Text Document Clustering Implementation
Text clustering—grouping documents by semantic proximity without prior labels. Applications: topic discovery in corpus, customer request segmentation, document archive organization.
Clustering Pipeline
[Documents]
→ [Cleaning, normalization]
→ [Embeddings (Sentence-BERT)]
→ [Dimensionality reduction (UMAP)]
→ [Clustering (HDBSCAN / K-Means)]
→ [Cluster interpretation (keywords)]
→ [Visualization]
Embeddings for Russian Text
Clustering quality fully depends on embedding quality:
-
cointegrated/rubert-tiny2—312MB, 312ms/1000 texts, good for short texts -
sbert-base-ru-mean-tokens—better for long documents -
text-embedding-3-small(OpenAI API)—best quality, paid
Clustering Algorithms
K-Means: must know cluster count beforehand. Fast, scales well. Sensitive to outliers.
HDBSCAN: doesn't require cluster count, automatically identifies outliers (noise). Best choice for exploratory analysis:
import hdbscan
clusterer = hdbscan.HDBSCAN(min_cluster_size=10, metric='euclidean')
labels = clusterer.fit_predict(embeddings_umap)
BERTopic: end-to-end pipeline from texts to named topics:
from bertopic import BERTopic
topic_model = BERTopic(language="russian", calculate_probabilities=True)
topics, probs = topic_model.fit_transform(documents)
topic_model.visualize_topics()
UMAP for Dimensionality Reduction
Before clustering: UMAP reduces 768-dimensional embeddings to 10–50 dimensions. Accelerates clustering, improves quality (curse of dimensionality).
import umap
reducer = umap.UMAP(n_components=10, metric="cosine", random_state=42)
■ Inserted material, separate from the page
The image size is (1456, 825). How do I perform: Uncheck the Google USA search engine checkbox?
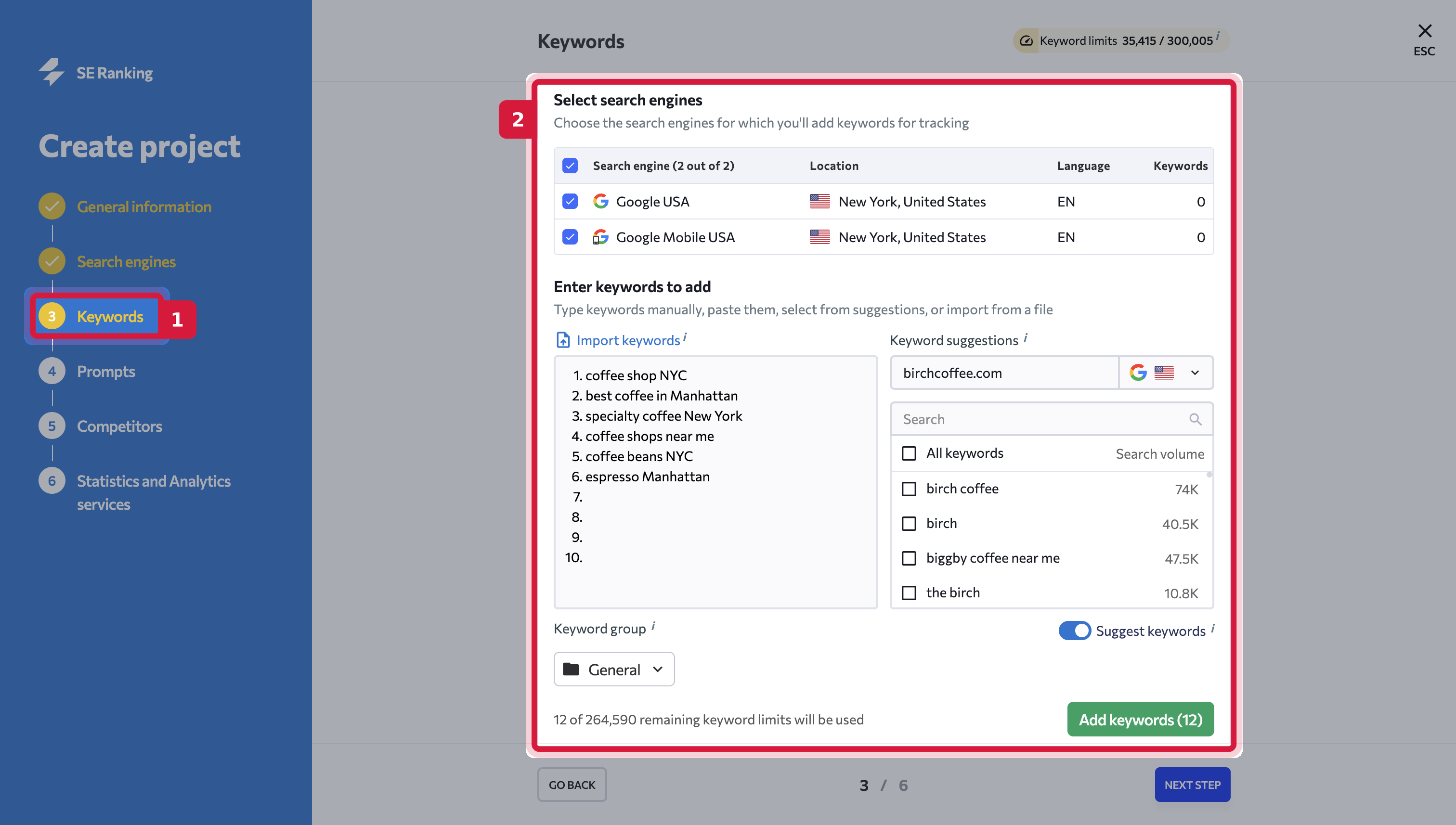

embeddings_reduced = reducer.fit_transform(embeddings)
Cluster Interpretation
After clustering, each cluster needs naming. Methods:
- TF-IDF top words: most characteristic words of cluster vs others
- LLM interpretation: pass 10 random cluster documents, ask GPT to formulate common topic
- BERTopic built-in: automatically builds c-TF-IDF representation
Unsupervised Quality Assessment
- Silhouette Score: [-1, 1], higher—better separation. Goal: > 0.3
- Davies-Bouldin Index: lower—better. Compares cluster density
- Coherence: how semantically related top cluster words are